Bücher haben ihre Schicksale – und manche ein ganz besonderes. Dieses Monumentalwerk verdankt sein Entstehen einer Klage von Holocaust-Opfern vor einem New Yorker Gericht. Die Bank Austria Creditanstalt als Rechtsnachfolgerin der größten österreichischen Kreditinstitute wurde durch die Gerichtsentscheidung verpflichtet, eine unabhängige Historikerkommission einzurichten und die Ergebnisse dieser Kommission zu publizieren.

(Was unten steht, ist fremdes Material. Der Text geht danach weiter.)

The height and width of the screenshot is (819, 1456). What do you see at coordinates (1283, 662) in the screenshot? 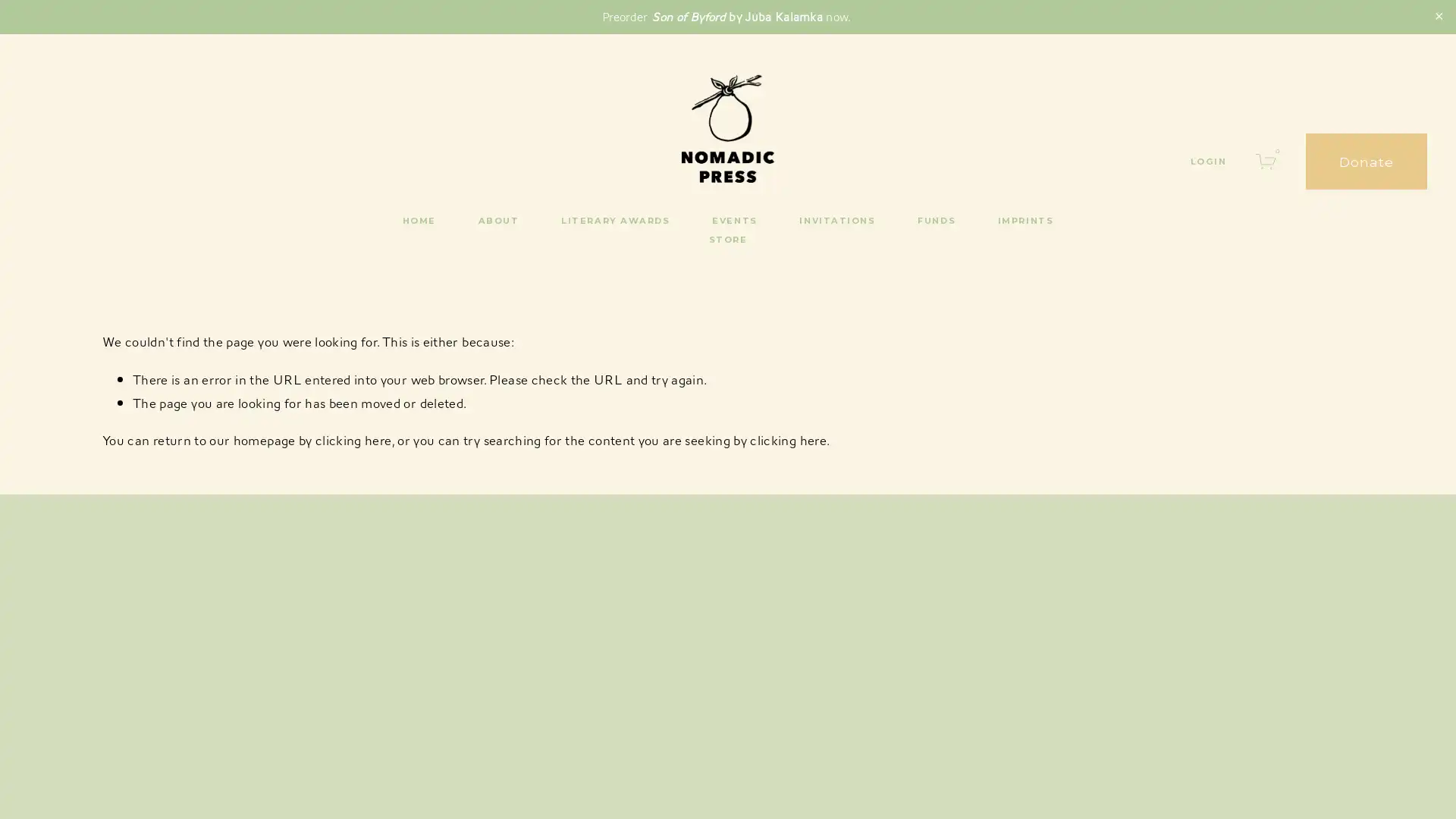
I see `SUBSCRIBE` at bounding box center [1283, 662].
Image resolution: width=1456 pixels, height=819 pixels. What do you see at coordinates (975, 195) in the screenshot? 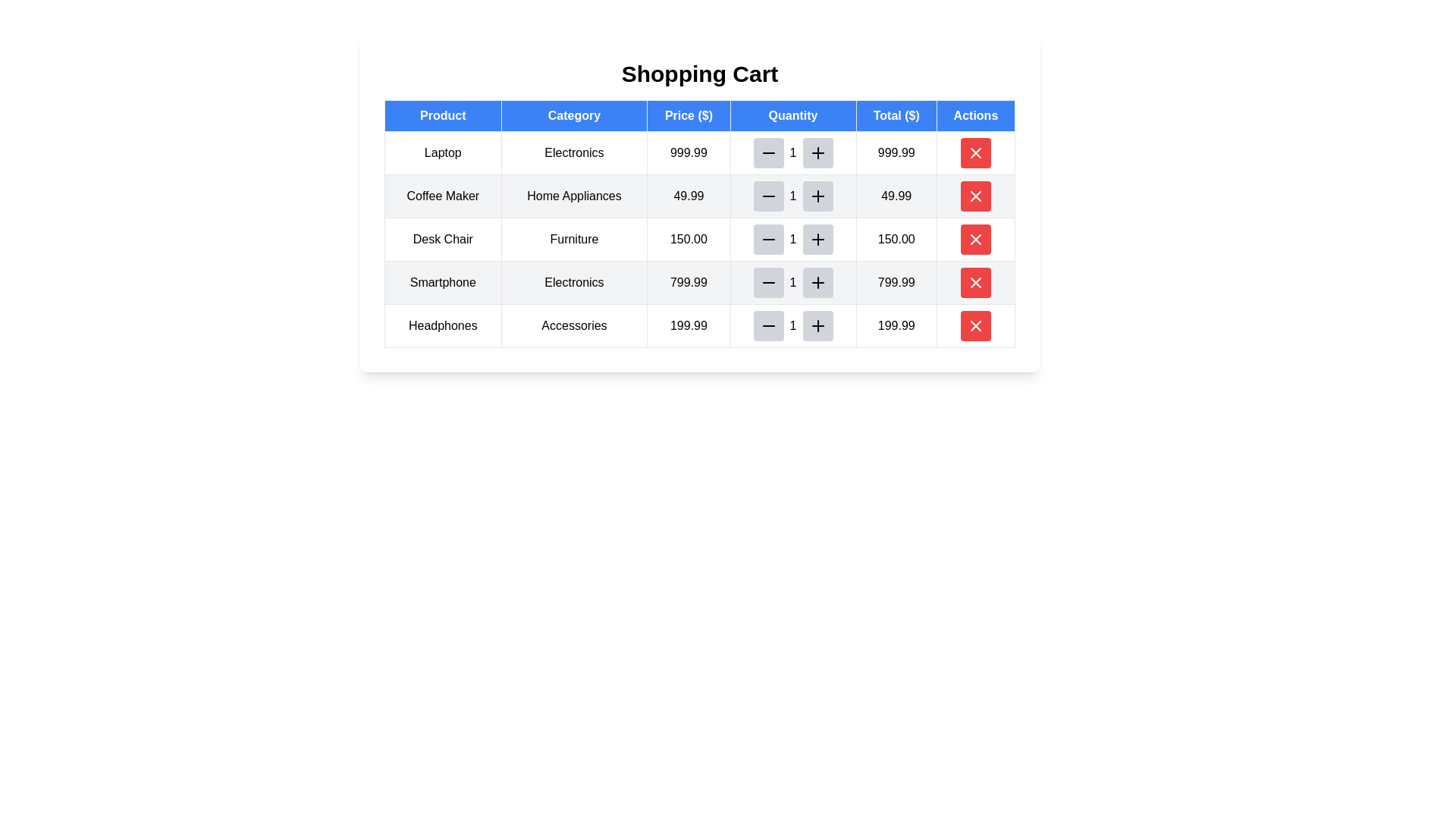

Welchen Erkenntnisfortschritt bringt eine Geschichte des österreichischen Kreditwesens im Nationalsozialismus, nachdem bereits umfangreiche Studien zur Geschichte der Deutschen Bank und der Dresdner Bank erschienen sind?1 Während die bisherigen Untersuchungen vor allem den Konkurrenzkampf um die Übernahme der österreichischen Banken und die umfangreichen Industriebeteiligungen der Creditanstalt (CA) aus der Perspektive der deutschen Großbanken untersucht haben, konzentrieren sich die Verfasser/in auf die Handlungsperspektive der österreichischen Bankenvorstände. Während die CA auf ihren eigenen Wunsch von der Deutschen Bank übernommen wurde, konnte die Dresdner Bank ihre österreichische Tochter Mercurbank mit der „arisierten“ Länderbank zu einem größeren Institut fusionieren.

Gerald D. Feldman zeigt, inwieweit die CA und die kleinere Länderbank auch nach der Übernahme durch Berliner Großbanken eine eigenständige Geschäftspolitik in Österreich und im besetzten Ostmitteleuropa verfolgen konnten. Er kommt zu dem durchaus überraschenden Ergebnis, dass sich die CA keinesfalls auf ein passives Verhalten gegenüber den Herausforderungen durch den Staat und die deutschen Großbanken beschränken musste. Sie vertrat ihr Interesse an einer Geschäftsausdehnung in das Protektorat Böhmen-Mähren, in die Slowakei, das Generalgouvernement und Jugoslawien ausgesprochen selbstbewusst gegenüber der neuen Mehrheitseigentümerin Deutsche Bank. Der Vorstand der CA verteidigte seine Spielräume bei der Organisation des Geschäftsbetriebes und bei der Gestaltung des Auslandsgeschäfts relativ erfolgreich gegen Interventionen aus Berlin.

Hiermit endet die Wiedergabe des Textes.